Test vessels were filled with the test substance at a nominal concentration of 100 mg/L and inoculated with pre-conditioned activated sludge at a concentration of suspended solids of 30 mg/L. In the meantime, a series of blanks were filled with inoculated mineral medium.  Test vessels containing the reference substance sodium benzoate were tested in order to check the procedure (positive control). A toxicity control, containing both the test substance and the reference substance, was also performed in order to check the absence of test substance toxic effect on the microbial inoculum. The oxygen uptake in test vessels from each group incubated at 22 °C ± 2 °C in darkness was continuously recorded until the end of the test.

All validity criteria were fulfilled. The test substance was biodegraded by 7.4 % after 28 days and the toxicity control showed that the test substance had no inhibitory effect on the activity of the microbial inoculum. 

In conclusion, the test substance cannot be considered as readily biodegradable under the experimental conditions.

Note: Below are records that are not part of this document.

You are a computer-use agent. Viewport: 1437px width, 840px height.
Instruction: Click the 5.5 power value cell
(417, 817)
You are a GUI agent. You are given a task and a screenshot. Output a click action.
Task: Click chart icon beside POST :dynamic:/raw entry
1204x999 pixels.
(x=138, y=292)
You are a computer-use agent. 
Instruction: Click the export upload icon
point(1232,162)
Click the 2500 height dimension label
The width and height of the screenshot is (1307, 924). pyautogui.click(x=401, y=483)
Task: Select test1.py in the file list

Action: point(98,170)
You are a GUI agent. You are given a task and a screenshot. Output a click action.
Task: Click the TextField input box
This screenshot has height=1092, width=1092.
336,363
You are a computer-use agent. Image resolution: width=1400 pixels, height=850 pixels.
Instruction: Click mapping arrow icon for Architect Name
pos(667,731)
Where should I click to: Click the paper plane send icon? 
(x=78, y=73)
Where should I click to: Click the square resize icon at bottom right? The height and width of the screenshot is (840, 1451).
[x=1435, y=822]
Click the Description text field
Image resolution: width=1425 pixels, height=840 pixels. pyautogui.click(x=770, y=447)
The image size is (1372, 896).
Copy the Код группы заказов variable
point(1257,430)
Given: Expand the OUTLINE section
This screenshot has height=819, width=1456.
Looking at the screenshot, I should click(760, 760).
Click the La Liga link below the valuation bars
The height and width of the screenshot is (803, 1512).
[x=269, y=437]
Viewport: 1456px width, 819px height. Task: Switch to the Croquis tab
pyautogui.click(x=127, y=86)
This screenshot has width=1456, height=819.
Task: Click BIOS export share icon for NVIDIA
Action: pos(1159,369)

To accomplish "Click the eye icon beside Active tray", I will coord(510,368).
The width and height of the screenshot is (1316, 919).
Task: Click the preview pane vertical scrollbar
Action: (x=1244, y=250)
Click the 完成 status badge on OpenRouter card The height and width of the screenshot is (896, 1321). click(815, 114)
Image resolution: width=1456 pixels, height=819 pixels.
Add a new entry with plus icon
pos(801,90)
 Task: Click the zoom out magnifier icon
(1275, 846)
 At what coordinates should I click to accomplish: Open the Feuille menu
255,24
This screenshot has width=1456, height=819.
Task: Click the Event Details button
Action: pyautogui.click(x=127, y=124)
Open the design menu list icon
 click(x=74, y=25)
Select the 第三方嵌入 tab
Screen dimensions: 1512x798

As the test substance failed to reach the pass level for the ready biodegradability the test period was prolonged in order to further assess biodegradability and persistence. The biodegradation percentage on day 39 was 11 %. The test was stopped on day 39 as the persistence profile was not imporved during prolongation.